Here, I was surrounded by peers who were stepping into their call: navigating with grace and faith and ferocity what it means for them to stand in a pulpit and lead a congregation. Together we have unfolded as we had our notions of Jesus, sex, the church, preaching, redemption shattered and gathered up again into mosaics that we make in our living. We curled up with chocolate to fight off dementors, then stood up to sing words our spirits long to hear. Together we talked politics and liberation and trauma and racism. We healed and were healing. We invited forward more courageous parts of one another, more honest and humble to our blind spots.

In spite of this norming-women-in-the-pulpit context, I lived with the delusion that I could make it through the three years without having to face down my own call. I didn’t know how deep the voice telling me “no” went until I finally let myself entertain a “yes.”
The internal dialogue usually went (and still goes) something like this:
You must have heard it wrong. Must be arrogant. It is not for you. Why can’t you be satisfied with all the space opened up for you to be equal with men out in the world –you are already so privileged, with your education and advanced degree. Why do you want to have it all? Holy orders – it’s not for you, just like motherhood is not for men.

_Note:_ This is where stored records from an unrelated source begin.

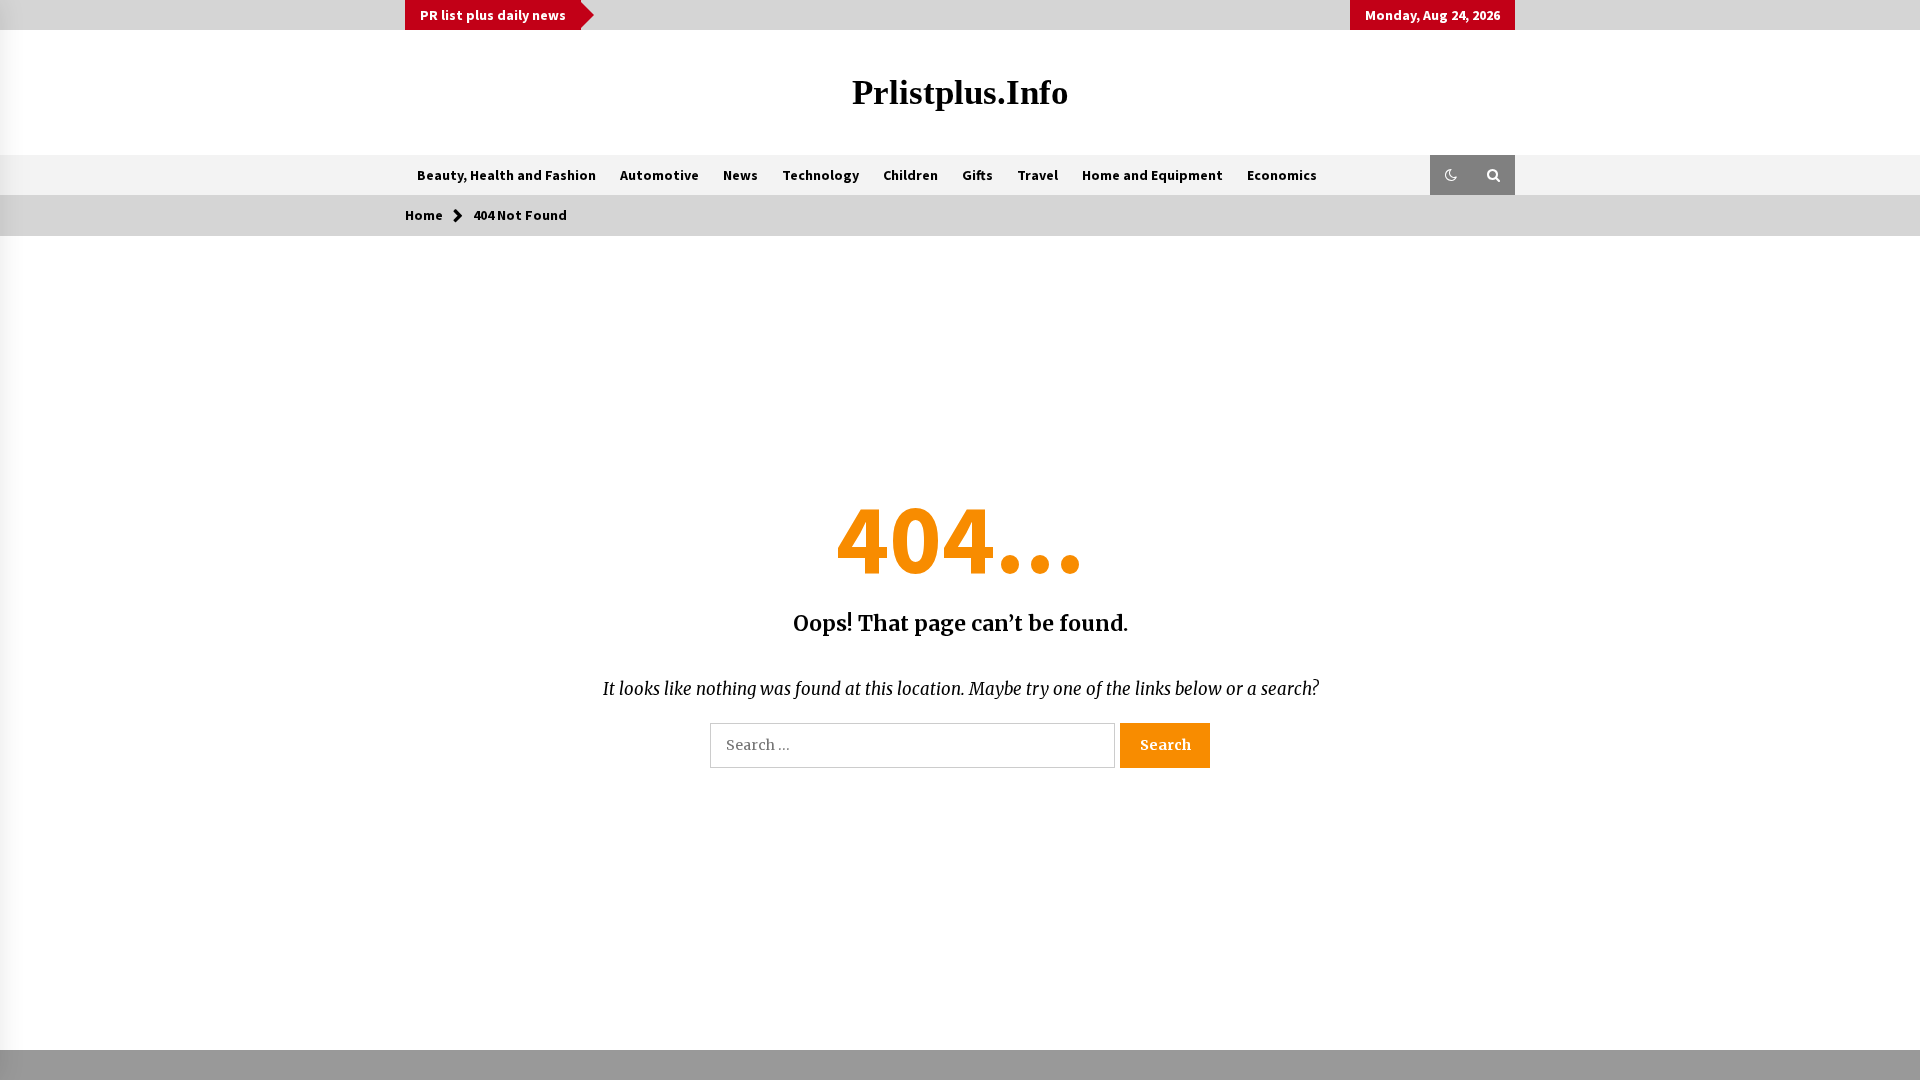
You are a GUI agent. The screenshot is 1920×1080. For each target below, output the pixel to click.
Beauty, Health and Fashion (506, 175)
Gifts (977, 175)
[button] (1451, 175)
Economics (1282, 175)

Most days I feel like a fish caught in the Jesus net and that the Petrine institution throws back into the sea: found wanting. Lacking in the right (biological) stuff and found excessive in the wrong (biological) stuff. My own intellectual prowess can feel weary from the arguments of essence and femininity and motherhood and virginity and who can/cannot stand in persona Christi.
I only want to follow where the Lord appears to be leading.

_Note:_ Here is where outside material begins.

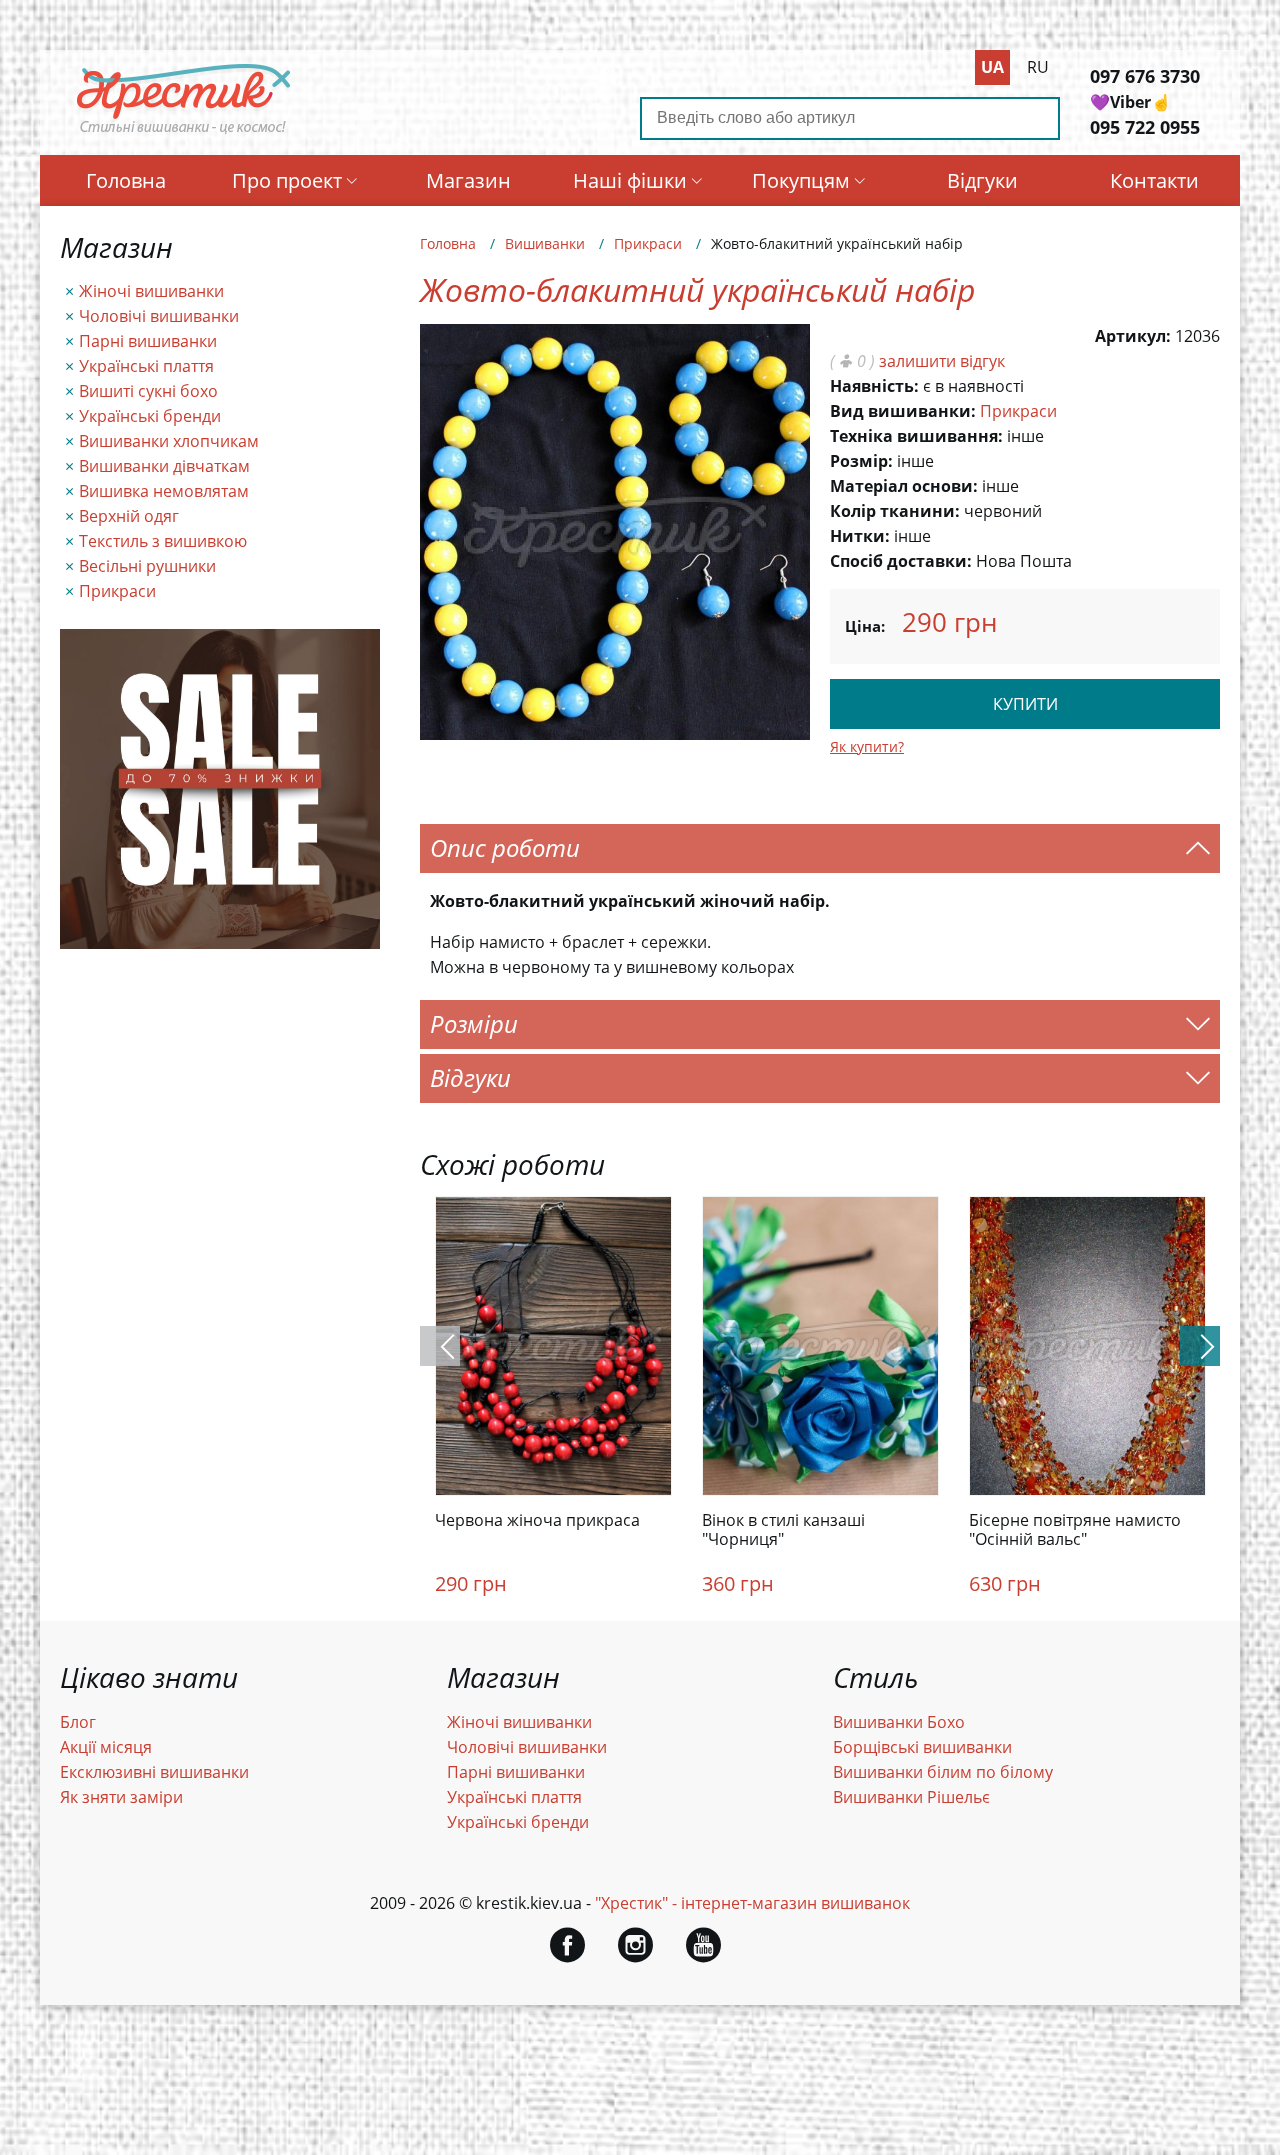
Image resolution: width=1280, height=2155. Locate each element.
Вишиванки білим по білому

What I can see now, is that there is no going back.
The call to preach is not some fleeting desire: it is where I meet God most clearly. Not because I think I have something more profound to say than male counterparts, but because I find life in the Spirit as I exegete and prepare a sermon. Not because I think I would be less prone to abuse power if I were a parish priest, but I feel called to stand at the altar as a vessel proclaiming: this is my body, take and eat. I feel called to represent Christ at the moments of entry and exit and milestone in the Christian life: to baptize, to marry, to anoint, to bury.
The witnesses within this protestant institution have given me permission to hear the Word of the Lord speaking to me. Men and women have believed in my voice and recognized my call. Their words of affirmation and challenge bespeak Christ’s own presence proclaiming: I have called you to preach my Word, to feed my sheep, to love me and to follow me.
For their witness and their welcome I say: thank you.
As I enter life after seminary and discern my next steps in ministry I hope to find sisters and brothers within the Catholic folds who can also be transformed by the witness of fellow Protestant members in the One Body.